Wednesday, February 27, 2013

Who Knew Us When

Two seconds before I took this picture they were cuddled together, sharing a bath.  Then they switched to a wrestling match that ended with Lucy running away and Tucker curling up in a smug little ball at my feet.

A friend and I had coffee the other day and the topic of family came up.  My friend was feeling pretty frustrated and I asked why.  I heard about how my friend's parents feel a certain way about an issue - an issue that is admittedly, something that would be extremely difficult as a parent to adjust to - and the way that they feel is - for all intents and purposes - pretty openminded and accepting.  Still, it's not how my friend wants their parents to feel and this is causing a lot of upset and hurt.  Now, I am not my friend (nor am I my friend's parents) and I make no claim to understand the complexities of the emotions on either side.  But in an attempt to offer some objective perspective on the whole thing, I gently suggested to my friend that from what I could hear about how their parents felt, it sounded like they were really making an effort.  And I added to that observation a kind of universal truth - that there is a perpetual gap between who we might want our parents to be, and who they actually are.  Just like how there is a forever and continuous valley between the person our parents want us to be and dreamed we would be, and who we actually turn out to be.  

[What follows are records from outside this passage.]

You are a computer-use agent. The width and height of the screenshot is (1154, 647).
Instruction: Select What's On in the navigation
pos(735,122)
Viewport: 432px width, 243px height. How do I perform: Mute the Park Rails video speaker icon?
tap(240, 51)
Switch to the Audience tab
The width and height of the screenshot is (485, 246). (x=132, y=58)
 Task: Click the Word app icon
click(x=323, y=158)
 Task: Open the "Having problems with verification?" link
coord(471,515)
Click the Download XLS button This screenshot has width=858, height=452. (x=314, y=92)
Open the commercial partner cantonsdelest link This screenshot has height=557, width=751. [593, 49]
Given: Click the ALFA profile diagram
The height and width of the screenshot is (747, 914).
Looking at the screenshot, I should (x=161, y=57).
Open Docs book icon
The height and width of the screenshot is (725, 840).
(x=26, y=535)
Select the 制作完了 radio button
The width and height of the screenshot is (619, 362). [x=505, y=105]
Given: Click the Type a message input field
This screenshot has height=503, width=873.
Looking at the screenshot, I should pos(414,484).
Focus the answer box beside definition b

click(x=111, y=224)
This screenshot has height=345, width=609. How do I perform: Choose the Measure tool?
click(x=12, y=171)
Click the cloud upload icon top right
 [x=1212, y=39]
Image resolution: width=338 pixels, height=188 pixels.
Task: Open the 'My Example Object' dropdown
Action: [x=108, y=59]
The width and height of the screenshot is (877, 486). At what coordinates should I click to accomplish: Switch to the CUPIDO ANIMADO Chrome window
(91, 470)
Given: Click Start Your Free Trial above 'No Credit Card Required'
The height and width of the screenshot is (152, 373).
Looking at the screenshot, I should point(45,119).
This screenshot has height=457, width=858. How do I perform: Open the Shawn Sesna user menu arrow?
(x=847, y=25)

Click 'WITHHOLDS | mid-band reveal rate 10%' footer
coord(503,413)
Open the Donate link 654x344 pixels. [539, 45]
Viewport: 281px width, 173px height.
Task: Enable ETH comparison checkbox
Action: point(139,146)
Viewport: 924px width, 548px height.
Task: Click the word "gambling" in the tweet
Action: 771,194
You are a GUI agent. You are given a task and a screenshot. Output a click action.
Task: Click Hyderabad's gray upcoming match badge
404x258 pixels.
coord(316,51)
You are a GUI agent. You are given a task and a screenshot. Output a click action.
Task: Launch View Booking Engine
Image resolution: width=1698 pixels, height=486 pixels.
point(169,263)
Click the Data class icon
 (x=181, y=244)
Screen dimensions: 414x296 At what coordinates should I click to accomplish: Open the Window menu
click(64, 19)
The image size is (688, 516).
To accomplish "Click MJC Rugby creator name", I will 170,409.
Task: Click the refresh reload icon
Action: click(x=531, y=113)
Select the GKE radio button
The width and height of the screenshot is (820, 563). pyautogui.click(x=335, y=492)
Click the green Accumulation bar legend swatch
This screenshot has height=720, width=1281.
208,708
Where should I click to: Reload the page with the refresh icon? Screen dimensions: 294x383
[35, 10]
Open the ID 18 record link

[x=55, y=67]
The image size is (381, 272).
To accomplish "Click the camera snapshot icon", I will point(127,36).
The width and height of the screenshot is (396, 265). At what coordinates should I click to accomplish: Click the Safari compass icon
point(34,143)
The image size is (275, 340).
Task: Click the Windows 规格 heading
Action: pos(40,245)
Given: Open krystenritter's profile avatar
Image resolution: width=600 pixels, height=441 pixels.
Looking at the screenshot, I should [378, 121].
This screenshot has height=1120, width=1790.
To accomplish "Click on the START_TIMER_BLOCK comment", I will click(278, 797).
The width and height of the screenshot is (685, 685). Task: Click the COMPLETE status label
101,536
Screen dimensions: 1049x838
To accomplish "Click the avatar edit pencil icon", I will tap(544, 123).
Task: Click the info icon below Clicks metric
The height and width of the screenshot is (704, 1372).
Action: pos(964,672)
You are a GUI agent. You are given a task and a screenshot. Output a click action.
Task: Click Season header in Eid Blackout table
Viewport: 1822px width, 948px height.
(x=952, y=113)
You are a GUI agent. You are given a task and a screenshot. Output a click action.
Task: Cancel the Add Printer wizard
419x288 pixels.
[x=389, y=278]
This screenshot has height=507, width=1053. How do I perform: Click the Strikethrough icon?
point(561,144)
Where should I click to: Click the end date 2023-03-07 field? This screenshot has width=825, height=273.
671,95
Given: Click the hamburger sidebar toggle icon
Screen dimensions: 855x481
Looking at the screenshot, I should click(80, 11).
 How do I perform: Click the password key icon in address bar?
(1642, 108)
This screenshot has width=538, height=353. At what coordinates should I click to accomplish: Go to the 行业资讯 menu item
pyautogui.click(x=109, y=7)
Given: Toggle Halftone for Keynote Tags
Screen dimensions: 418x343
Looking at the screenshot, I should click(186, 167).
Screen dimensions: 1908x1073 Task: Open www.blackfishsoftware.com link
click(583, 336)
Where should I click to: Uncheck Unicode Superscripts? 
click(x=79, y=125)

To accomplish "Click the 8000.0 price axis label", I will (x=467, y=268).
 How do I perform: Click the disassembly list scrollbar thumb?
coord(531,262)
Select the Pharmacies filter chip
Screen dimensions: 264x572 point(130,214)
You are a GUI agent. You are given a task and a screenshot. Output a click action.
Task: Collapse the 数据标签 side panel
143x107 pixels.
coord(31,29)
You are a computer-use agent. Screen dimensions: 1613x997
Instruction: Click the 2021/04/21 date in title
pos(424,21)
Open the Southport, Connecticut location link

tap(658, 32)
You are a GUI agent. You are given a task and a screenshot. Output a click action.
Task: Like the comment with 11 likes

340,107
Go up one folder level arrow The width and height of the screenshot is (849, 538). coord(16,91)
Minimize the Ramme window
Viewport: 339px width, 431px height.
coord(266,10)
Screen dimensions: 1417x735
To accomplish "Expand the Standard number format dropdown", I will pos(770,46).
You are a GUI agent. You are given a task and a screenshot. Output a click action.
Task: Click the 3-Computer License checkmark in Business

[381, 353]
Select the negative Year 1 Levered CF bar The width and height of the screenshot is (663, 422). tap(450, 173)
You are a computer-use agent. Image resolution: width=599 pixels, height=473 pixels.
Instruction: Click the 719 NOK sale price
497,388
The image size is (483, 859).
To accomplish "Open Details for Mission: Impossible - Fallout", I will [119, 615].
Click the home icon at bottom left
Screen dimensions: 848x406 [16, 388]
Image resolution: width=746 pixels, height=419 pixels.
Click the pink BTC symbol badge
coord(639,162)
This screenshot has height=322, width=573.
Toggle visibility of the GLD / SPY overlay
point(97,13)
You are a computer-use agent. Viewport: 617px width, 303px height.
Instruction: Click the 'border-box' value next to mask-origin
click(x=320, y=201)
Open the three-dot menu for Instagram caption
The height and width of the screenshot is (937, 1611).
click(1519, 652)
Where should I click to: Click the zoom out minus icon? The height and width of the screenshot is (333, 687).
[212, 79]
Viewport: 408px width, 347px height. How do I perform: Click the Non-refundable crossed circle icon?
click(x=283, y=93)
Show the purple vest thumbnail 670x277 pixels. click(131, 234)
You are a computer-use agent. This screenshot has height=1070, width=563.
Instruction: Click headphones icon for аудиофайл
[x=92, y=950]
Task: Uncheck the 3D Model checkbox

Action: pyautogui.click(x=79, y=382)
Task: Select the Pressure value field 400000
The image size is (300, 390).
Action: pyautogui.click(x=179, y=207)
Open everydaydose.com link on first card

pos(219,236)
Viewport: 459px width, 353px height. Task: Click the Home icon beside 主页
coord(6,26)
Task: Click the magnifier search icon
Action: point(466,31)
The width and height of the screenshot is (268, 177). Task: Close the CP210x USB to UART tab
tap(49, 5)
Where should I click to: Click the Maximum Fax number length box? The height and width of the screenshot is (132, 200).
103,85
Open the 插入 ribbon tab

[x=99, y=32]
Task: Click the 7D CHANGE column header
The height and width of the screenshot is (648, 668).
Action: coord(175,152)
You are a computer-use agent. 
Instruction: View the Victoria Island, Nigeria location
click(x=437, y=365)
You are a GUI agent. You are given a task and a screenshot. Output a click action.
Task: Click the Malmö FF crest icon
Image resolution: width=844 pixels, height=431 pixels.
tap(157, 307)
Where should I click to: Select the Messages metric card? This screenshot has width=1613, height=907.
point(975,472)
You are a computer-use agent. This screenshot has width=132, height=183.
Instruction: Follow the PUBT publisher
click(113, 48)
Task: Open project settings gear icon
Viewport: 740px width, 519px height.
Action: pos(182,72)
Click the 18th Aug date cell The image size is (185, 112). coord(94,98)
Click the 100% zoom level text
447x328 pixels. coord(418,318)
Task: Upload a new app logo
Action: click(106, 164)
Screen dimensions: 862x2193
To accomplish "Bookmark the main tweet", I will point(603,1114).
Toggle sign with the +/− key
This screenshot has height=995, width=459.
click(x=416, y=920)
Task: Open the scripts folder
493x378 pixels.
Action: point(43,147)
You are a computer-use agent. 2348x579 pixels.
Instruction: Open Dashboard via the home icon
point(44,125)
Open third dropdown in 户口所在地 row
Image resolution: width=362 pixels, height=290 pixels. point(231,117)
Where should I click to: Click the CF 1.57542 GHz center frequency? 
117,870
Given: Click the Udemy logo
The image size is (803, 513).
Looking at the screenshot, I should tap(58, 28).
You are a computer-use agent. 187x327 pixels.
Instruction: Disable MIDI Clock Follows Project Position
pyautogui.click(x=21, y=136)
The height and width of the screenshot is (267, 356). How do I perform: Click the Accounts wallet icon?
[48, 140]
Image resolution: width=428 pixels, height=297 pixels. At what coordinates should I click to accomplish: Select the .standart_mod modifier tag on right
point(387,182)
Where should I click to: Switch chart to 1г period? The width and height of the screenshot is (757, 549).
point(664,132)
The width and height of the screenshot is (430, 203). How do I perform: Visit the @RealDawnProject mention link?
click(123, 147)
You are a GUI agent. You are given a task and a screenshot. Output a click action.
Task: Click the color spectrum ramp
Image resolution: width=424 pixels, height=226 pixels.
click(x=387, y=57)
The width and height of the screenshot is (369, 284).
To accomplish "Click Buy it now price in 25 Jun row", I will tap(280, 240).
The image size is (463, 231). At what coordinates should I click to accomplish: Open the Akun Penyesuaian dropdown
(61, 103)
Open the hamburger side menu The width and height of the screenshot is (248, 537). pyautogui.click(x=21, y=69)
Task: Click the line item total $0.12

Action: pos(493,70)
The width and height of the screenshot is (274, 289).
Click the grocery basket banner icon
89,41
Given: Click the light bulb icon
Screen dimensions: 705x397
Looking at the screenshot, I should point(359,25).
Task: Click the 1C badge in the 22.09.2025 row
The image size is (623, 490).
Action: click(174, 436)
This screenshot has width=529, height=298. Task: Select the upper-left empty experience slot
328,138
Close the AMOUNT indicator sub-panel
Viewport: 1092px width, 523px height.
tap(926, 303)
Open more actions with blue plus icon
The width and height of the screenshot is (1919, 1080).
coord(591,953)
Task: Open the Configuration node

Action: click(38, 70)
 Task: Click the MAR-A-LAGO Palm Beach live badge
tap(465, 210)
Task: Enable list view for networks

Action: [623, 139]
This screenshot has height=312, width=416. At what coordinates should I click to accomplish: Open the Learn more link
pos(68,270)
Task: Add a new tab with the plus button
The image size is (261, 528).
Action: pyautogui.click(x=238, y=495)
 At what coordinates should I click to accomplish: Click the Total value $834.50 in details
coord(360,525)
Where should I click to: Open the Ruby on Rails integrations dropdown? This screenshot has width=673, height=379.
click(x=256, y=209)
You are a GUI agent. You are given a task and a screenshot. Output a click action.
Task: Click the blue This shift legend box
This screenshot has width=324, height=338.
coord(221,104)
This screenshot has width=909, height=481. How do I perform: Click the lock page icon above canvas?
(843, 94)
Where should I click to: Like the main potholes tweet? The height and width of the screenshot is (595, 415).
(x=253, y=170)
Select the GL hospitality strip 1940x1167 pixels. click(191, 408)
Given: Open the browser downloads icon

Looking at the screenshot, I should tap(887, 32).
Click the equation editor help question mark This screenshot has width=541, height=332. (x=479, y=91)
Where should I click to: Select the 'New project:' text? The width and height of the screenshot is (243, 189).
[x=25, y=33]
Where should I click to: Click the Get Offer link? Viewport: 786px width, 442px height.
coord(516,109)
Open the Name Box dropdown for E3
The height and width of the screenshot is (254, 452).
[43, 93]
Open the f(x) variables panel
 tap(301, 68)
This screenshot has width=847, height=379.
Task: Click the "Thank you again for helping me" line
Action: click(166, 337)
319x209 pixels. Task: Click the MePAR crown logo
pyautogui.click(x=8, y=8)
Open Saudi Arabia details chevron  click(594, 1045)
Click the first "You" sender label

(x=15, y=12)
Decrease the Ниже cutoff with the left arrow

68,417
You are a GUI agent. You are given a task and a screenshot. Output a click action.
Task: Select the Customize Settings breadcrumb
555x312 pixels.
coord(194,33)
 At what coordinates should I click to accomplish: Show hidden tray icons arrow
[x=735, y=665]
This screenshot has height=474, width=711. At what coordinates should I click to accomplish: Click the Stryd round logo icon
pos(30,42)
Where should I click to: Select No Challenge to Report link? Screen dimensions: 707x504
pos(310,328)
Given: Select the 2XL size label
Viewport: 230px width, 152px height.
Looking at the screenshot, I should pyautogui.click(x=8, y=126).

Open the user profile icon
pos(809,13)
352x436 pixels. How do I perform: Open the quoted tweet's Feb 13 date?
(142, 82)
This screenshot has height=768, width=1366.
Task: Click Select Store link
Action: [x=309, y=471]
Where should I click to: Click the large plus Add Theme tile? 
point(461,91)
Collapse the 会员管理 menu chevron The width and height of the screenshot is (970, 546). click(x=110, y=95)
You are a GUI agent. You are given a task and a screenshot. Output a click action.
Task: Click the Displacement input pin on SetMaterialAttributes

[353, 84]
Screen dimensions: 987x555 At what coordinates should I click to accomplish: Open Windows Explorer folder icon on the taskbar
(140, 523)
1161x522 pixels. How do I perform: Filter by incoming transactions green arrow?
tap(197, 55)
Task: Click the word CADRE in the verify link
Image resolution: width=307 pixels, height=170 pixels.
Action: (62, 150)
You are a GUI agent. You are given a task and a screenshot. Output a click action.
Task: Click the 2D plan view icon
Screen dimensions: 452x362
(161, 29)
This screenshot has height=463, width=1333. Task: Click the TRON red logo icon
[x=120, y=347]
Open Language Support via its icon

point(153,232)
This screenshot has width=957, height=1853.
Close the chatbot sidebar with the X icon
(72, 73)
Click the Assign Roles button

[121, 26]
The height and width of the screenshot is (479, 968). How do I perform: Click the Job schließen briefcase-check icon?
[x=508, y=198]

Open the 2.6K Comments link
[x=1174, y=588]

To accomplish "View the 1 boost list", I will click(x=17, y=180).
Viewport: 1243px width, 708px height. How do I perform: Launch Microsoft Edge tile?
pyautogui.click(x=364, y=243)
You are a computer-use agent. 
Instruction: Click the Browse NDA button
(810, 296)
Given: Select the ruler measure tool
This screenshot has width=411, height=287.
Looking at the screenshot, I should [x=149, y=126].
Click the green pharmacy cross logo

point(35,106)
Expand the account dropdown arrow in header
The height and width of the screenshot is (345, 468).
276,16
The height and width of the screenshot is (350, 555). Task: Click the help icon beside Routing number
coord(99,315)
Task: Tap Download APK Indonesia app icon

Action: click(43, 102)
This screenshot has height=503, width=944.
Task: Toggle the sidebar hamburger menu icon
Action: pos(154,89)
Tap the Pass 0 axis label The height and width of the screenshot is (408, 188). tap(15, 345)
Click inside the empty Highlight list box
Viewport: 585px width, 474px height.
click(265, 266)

The point seemed to hit home (in spite of the clumsiness of the metaphor).  I sometimes think about how with all the moving around I've done and the way I've lived my life, I don't hardly know anyone outside of my family who has known me for more than a few years (if that).  The people that watched me grow up, that knew me when I was small and still know me now, people that perhaps took a guess or had an idea or an unspoken wish or even a whole host of expectations about who I would grow to become - what do they think now?  How wide has the valley grown?

2 comments:

Allison the Meep said...

You are wise beyond your years, lady.

I struggle with this a lot with my parents. I feel like a constant source of disappointment to them because I'm not who they want me to be, and I tell myself to never do this to my own children. All I want for them is that they grow to be kind and compassionate people. Everything else is really just filler - your job, what you look like, what kind of house you live in. But kindness doesn't change.

Cait said...

You're right, kindness doesn't change. And it's always hard for me to think about the adult that the 9-year-old bully will one day become, because it really does start that early.